Guest Editorial

Combining Academy's Residency Conferences Benefits Faculty, Staff

Sometimes, change is good.

Every year, the AAFP holds a Residency Program Solutions Conference for Family Medicine Residencies (RPS) and a Workshop for Directors of Family Medicine Residencies (PDW) in Kansas City, Mo. The PDW is designed to address the needs of residency program directors and associate program directors, while the RPS draws a broader audience of program directors, physician faculty, administrators, coordinators, nurses and medical assistants.

[Grant Hoekzema, M.D.]

Grant Hoekzema, M.D.

The program directors' meeting traditionally has been held in June. That timeframe, however, coincides with residency graduation and new resident orientation, which made it difficult for some people to attend the conference. It also was difficult for some program directors to attend both meetings.

So this year, the Academy scheduled the events back-to-back in early April, with one day of overlapping programming. The combined event eliminated one trip to Kansas City for those who wanted to attend both meetings. For some residency programs, the saved travel costs alone allowed more faculty to benefit from attending.

The result? Attendance at the PDW increased by 15 percent to 575 people, and RPS attendance increased by 33 percent to 579. Nearly 200 people attended both meetings. The new format allowed people to interact with faculty and staff they might not have met in previous years.

The combination of increased attendance and overlapping schedules created an electric environment. For example, the ballroom was packed when the Accreditation Council for Graduate Medical Education (ACGME) presented its Review Committee for Family Medicine update.
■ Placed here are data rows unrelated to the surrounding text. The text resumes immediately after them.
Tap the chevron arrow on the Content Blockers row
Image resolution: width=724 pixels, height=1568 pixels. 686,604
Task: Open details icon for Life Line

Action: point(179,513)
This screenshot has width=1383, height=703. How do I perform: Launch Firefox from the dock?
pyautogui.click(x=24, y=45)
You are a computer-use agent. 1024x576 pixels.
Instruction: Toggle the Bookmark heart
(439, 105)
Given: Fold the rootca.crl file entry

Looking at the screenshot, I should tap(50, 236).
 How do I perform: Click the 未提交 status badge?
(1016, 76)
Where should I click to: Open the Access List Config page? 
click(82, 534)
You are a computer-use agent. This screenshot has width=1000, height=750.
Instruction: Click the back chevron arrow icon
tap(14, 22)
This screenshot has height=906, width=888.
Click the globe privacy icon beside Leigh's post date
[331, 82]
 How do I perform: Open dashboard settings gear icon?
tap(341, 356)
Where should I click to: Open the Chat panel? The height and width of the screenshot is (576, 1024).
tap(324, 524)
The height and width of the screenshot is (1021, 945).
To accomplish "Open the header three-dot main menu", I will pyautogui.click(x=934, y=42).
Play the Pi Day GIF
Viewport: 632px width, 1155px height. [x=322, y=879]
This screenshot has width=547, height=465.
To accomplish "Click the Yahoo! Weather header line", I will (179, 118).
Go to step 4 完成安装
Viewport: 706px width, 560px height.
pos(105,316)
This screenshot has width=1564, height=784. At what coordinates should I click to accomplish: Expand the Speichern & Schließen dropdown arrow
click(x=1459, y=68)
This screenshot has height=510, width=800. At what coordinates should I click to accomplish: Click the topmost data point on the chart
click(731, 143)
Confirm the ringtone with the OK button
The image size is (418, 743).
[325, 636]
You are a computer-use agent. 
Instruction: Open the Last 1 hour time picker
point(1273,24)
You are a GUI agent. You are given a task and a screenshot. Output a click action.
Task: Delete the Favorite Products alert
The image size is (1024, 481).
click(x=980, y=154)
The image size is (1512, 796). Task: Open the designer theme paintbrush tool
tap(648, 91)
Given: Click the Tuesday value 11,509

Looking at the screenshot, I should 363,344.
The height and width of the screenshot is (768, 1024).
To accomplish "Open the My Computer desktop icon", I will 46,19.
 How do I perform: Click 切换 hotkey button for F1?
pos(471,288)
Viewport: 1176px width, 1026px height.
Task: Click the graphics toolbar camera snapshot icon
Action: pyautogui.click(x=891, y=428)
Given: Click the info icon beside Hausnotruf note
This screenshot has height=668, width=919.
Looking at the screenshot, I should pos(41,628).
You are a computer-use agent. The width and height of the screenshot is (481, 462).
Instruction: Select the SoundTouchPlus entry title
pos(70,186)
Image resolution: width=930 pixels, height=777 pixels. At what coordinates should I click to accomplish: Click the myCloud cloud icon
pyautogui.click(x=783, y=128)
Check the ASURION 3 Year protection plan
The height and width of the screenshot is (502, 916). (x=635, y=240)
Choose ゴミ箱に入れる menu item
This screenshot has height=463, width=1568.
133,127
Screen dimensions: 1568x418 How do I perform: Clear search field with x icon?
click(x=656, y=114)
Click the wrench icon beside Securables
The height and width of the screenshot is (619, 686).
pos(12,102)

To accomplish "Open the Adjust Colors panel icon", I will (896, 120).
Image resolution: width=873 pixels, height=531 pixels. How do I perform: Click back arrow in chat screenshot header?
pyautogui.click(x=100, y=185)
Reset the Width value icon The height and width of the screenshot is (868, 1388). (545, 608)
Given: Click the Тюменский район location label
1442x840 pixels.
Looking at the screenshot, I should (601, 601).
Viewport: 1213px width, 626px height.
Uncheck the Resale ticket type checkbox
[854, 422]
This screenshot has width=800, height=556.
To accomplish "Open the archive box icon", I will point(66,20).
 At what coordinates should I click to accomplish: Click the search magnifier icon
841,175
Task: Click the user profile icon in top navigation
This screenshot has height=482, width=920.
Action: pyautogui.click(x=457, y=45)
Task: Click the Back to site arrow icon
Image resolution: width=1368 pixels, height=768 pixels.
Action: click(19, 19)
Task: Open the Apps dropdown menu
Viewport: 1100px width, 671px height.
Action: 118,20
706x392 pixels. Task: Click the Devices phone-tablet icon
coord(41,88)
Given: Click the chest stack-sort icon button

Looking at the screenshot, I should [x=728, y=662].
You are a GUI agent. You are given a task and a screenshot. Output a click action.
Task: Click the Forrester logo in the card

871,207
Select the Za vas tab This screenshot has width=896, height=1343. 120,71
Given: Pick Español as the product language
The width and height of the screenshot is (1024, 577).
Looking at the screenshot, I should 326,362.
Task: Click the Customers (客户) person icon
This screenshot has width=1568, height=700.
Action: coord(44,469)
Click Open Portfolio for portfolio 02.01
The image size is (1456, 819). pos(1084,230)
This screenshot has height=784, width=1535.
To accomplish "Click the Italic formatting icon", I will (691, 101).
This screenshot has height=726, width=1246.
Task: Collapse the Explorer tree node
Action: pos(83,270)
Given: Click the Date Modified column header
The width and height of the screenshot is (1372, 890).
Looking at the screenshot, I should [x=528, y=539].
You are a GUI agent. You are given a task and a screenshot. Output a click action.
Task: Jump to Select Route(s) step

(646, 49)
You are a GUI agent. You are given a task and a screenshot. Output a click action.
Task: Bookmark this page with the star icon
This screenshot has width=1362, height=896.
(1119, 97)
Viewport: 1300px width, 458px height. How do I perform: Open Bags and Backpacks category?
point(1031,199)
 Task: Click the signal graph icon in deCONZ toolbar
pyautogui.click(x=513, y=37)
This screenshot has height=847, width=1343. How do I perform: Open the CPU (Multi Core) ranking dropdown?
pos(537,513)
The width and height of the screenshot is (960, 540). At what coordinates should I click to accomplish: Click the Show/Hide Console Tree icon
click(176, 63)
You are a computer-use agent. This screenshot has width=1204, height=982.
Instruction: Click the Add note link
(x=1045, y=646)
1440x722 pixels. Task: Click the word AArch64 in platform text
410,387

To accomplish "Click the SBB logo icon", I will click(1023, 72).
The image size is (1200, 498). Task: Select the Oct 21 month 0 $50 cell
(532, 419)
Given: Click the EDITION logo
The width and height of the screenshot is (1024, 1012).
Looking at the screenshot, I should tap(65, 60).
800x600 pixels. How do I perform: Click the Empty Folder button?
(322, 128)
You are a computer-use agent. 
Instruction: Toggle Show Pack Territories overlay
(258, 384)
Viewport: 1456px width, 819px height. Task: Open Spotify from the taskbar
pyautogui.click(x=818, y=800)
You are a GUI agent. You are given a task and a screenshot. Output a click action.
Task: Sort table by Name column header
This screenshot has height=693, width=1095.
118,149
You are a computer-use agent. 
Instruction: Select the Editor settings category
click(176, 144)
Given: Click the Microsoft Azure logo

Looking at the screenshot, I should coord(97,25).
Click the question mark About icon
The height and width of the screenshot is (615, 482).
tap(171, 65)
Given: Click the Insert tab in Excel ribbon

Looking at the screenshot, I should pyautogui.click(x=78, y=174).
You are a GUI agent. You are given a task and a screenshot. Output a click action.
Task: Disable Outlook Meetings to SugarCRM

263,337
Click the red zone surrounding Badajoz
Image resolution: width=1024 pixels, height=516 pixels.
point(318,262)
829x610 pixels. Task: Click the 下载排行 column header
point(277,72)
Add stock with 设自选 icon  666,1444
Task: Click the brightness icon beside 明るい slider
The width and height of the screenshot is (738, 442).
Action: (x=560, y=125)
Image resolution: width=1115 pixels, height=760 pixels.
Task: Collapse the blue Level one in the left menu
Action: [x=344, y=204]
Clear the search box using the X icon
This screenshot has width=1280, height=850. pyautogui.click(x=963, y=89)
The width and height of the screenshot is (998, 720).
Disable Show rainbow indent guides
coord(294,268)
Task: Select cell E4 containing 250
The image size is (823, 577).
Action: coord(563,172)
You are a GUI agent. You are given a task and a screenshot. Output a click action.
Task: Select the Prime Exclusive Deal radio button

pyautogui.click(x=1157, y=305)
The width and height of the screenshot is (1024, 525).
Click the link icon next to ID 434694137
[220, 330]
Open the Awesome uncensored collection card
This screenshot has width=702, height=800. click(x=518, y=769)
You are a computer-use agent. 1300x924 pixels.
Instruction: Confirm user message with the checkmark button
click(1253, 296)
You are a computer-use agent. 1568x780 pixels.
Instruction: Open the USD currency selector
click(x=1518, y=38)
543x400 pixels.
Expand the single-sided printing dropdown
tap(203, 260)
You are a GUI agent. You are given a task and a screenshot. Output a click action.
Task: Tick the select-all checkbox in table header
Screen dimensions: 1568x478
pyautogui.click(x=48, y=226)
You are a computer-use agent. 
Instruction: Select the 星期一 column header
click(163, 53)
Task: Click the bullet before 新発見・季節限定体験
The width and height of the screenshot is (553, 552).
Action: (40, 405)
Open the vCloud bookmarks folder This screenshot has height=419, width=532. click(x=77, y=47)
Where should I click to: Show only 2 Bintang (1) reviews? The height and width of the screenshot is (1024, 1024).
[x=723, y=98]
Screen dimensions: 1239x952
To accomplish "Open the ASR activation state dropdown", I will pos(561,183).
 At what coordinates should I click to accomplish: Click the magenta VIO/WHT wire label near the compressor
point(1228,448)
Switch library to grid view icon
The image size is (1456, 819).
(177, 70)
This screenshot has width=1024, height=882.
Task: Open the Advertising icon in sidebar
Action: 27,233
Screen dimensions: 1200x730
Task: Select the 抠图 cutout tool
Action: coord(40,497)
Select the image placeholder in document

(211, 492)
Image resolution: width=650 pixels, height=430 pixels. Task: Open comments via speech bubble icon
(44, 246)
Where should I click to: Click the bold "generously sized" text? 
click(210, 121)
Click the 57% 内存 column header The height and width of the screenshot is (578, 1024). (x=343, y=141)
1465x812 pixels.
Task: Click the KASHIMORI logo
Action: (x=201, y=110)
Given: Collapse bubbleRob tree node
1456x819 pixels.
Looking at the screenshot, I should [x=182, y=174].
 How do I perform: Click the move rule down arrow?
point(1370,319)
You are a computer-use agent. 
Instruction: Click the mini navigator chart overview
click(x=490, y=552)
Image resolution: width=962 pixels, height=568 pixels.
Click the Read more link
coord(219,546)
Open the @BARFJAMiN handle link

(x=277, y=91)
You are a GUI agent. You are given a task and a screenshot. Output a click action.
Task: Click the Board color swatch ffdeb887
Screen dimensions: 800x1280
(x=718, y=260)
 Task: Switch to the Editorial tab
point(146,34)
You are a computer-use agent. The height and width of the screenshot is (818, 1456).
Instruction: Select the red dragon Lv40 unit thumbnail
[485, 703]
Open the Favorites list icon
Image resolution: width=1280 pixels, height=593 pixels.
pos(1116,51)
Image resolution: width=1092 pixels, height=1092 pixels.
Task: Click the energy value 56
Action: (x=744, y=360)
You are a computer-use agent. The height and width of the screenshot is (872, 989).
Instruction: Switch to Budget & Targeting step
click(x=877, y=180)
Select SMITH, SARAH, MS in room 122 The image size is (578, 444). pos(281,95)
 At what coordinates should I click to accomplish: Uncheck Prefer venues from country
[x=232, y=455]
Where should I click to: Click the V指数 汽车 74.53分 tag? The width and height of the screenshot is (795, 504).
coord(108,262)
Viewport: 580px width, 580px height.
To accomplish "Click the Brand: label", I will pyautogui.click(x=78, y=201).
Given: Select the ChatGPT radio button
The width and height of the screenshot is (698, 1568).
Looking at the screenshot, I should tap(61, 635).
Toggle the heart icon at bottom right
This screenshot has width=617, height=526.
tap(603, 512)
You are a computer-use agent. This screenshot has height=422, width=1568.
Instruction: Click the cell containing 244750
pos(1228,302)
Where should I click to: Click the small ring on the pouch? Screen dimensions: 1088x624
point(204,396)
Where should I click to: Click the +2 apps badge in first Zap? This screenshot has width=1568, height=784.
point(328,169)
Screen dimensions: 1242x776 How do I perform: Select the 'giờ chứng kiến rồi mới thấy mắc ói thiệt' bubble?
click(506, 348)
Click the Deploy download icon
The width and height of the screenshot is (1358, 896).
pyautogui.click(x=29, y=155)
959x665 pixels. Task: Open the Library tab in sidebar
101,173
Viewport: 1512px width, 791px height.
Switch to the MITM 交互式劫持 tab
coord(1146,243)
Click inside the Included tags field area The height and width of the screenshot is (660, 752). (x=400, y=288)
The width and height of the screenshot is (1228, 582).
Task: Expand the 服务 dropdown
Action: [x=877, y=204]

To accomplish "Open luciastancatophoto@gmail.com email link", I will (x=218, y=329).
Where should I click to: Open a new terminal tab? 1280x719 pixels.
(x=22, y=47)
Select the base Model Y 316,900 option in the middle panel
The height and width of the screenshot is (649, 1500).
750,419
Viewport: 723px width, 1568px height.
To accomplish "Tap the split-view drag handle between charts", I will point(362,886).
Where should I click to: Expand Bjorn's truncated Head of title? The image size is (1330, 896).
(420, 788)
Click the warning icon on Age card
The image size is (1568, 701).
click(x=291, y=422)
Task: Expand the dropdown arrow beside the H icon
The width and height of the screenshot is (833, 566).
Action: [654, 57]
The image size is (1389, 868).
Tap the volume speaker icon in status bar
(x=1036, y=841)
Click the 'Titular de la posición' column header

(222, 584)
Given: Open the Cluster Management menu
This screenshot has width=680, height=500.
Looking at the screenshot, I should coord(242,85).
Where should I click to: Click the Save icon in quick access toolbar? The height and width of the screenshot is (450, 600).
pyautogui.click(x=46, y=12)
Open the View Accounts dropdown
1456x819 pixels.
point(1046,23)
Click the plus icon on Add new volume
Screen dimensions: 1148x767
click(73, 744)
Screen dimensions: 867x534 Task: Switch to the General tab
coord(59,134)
Unlike past years -- when the program directors and other staff members attended separate events -- residency teams heard this important news together. Different people take away different things from presentations because their jobs are affected differently. Now, colleagues could compare notes immediately after sessions and talk about what the implications were for their own programs.

Teaching family medicine is a team effort among faculty and staff, and the combined meeting facilitates collaboration, which is one of the core elements of the patient-centered medical home model that is being implemented throughout our training programs. Frankly, the combined meeting is good modeling of collaborative behavior.

Of course, that's just one approach. Staff from my program actually split up during some sessions to cover more ground. There is a lot of content at these meetings, and one person can't get to all of it.

When the idea of combining these events was first floated a few years ago, some feared that overall attendance would decline and that the events would lose their identity.

Attendance, clearly, is up. Although some sessions were combined, we preserved time for program directors to meet on their own, which is a feature that must continue in future meetings to maintain program director buy-in.

Overall, the meetings were a huge success in terms of attendance and coordination, bringing two distinct, established events together in a short time period.

Participants also told us they were pleased with the meetings' new mobile app, which provided real-time updates, notice of schedule changes, access to presentation handouts, maps and social media support.

Of course, we're not going to get complacent. We can and will do better. For example, we learned that we need to offer more time for questions and answers in the combined sessions next year.

We hope more people will be able to participate next year based on the new format. So, will we see you in Kansas City in 2014?

Anyone involved in residency education could benefit from attending. It is a must to stay current on changes in graduate medical education. In addition to the aforementioned ACGME Review Committee, at this year's meeting, we heard from ACGME about its new accreditation system, the family medicine milestones project and an update on the Family Medicine Length-of-Training Pilot. We also were briefed on proposed changes in GME funding and related legislation.

If you attended PDW/RPS this year, what was your experience, and what do you think we could do better?

Grant Hoekzema, M.D., is the past president of the Association of Family Medicine Residency Directors, chair of the PDW planning committee and program director for the Mercy Family Medicine Residency in St. Louis.